Quando ingressei no Teatro, acreditei ter encontrado um lugar permissivo e livre de preconceitos, mas dei de cara com bloqueios e muita resistência na liberdade de se expressar, se expor ou abordar determinados temas em cena. Inclusive, a maior parte das artistas drags/transformistas que eu conheci fazendo performances em boates na época, vinham do teatro, porque lá “esse tipo de arte” não era aprovado pela classe artística.

Voltando ao Cefet, durante a disciplina de Literatura, me foi apresentada a obra de Caio Fernando Abreu e eu encontrei o conto “Dama da Noite” - um gatilho para falar dentro do teatro, ambiente que sempre considerei sagrado, sobre o que eu vinha presenciando e me angustiando. Eu me propus o desafio de debater sobre gênero no palco, com meu jeito, com meu corpo, sem imaginar onde aquilo me levaria. Sem imaginar que, anos depois, faria parte de um dos maiores e mais representativos grupos artísticos LGBTQIAP+ do país.

Busquei a ajuda de vários dramaturgos e diretores para me auxiliar na adaptação do conto para o teatro, mas não achei nenhum apoio. Então fiz tudo sozinho: texto, direção, figurino, trilha, iluminação e cenografia. Fui pro palco. Minha estreia foi em 2002. Recebi vários prêmios, entre Melhor Monólogo e Melhor Ator, mas ainda assim, eu não tinha nem apoio do público, nem da crítica, nem da classe artística. Cheguei a fazer diversas sessões para quatro ou cinco pessoas.

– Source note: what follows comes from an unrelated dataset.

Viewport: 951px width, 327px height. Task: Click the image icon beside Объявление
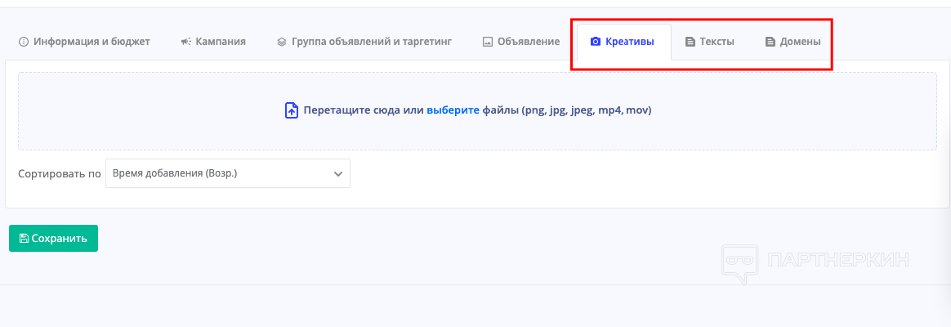point(488,42)
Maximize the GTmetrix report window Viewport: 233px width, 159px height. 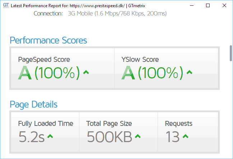pos(208,6)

Em 2009, a então diretora do Theatro José de Alencar, Izabel Gurgel, me fez o convite para realizar o espetáculo Uma Flor de Dama, no porão, em horário alternativo, à meia noite. Fiquei amedrontado com a proposta e para atrair público, transformei a peça em uma festa, o Cabaré da Dama. Neste período, eu já cursava Artes Cênicas no IFCE e propus a Verónica Valenttino e Alicia Pietá de fazer a tal festa comigo.

Com elas, tudo mudou. O porão do Zé de Alencar virava a nossa própria Divine, com números performáticos, caipirinha servida ao público e o burburinho de ser um ótimo “esquenta” para quem curtia a noite. Sucesso de público, ingressos esgotados, sessões extras.

Nessa festa-espetáculo foram chegando novos integrantes: Fabinho Vieira, Denis Lacerda, Yasmin Shirran, Patrícia Dawson, Isabelle Pfeifer, Jesuíta Barbosa e Karolayne. Dessa nova relação, vimos a necessidade de consolidar um grupo de teatro e produzir novos trabalhos. Assim, em 2011, surge - oficialmente - As Travestidas, com o espetáculo Engenharia Erótica. Mais uma vez, a classe artística chegou para tentar nos dizer o que era arte e o que não era, mas já tínhamos conquistado o nosso público.

Depois disso, o Coletivo As Travestidas virou um fenômeno na história do Teatro Cearense, com circulação por todo o Estado, filas e mais filas para as nossas programações, teatros lotados, atraindo uma legião de fãs, como verdadeiras vedetes, ou, como gosto de chamar, “vedrags” do Ceará. O grupo foi crescendo, cinco novos espetáculos, documentário, carnaval. Chegou Mulher Barbada, Renata Monte, George Hudson e Luana Caiubi.

Acho que até hoje, depois de tantos anos, ainda não sei explicar o que causou tanto alvoroço. Nada era premeditado. Nós tínhamos nossa arte, a crença umas nas outras e a imensa vontade de fazer um teatro epidérmico, provocativo, político, que fizesse com que as pessoas se transformassem, se questionassem.

Nos tornamos mais do que um coletivo, viramos uma família. Vivemos momentos lindos, engraçados, emocionantes, sofridos e vitoriosos. Brigamos muito e nos reconciliamos todas as vezes, porque acima de tudo, nos amamos profundamente. Criamos laços de afeto que talvez nunca nenhum de nós teve com qualquer familiar sanguíneo.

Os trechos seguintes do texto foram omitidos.